--- start Provided data ---
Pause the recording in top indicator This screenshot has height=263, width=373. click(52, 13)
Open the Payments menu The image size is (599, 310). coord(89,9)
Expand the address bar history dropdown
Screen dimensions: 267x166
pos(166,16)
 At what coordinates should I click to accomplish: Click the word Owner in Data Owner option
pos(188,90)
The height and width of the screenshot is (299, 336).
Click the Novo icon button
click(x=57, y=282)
--- end Provided data ---
--- start Provided data ---
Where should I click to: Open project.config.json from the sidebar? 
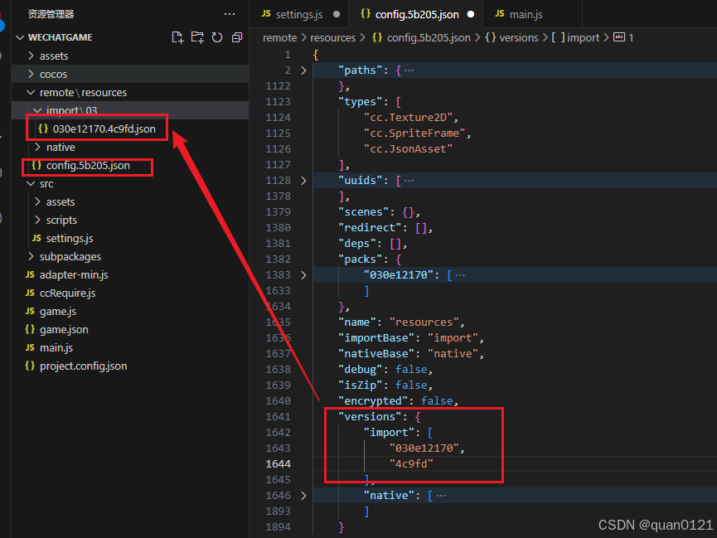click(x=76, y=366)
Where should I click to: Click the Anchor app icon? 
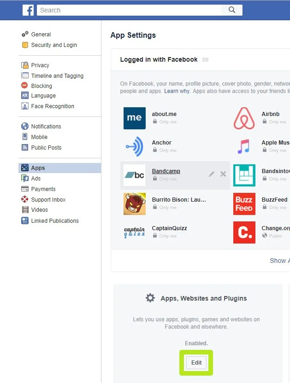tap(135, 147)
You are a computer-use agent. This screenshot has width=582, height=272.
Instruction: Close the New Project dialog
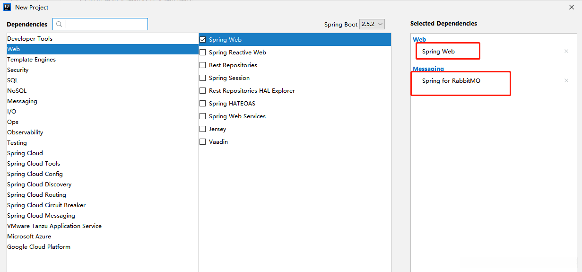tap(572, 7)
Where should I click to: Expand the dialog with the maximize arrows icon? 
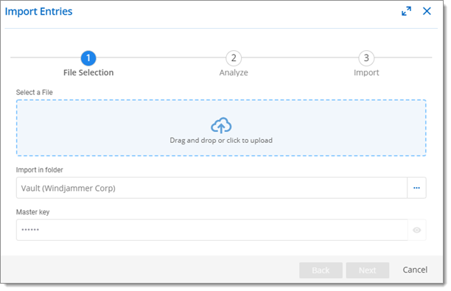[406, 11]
--- end Provided data ---
Copy out the material above verbatim, from the line containing "Pause the recording" through the line containing "click(x=57, y=282)", with both of those lines included.

Pause the recording in top indicator This screenshot has height=263, width=373. click(52, 13)
Open the Payments menu The image size is (599, 310). coord(89,9)
Expand the address bar history dropdown
Screen dimensions: 267x166
pos(166,16)
 At what coordinates should I click to accomplish: Click the word Owner in Data Owner option
pos(188,90)
The height and width of the screenshot is (299, 336).
Click the Novo icon button
click(x=57, y=282)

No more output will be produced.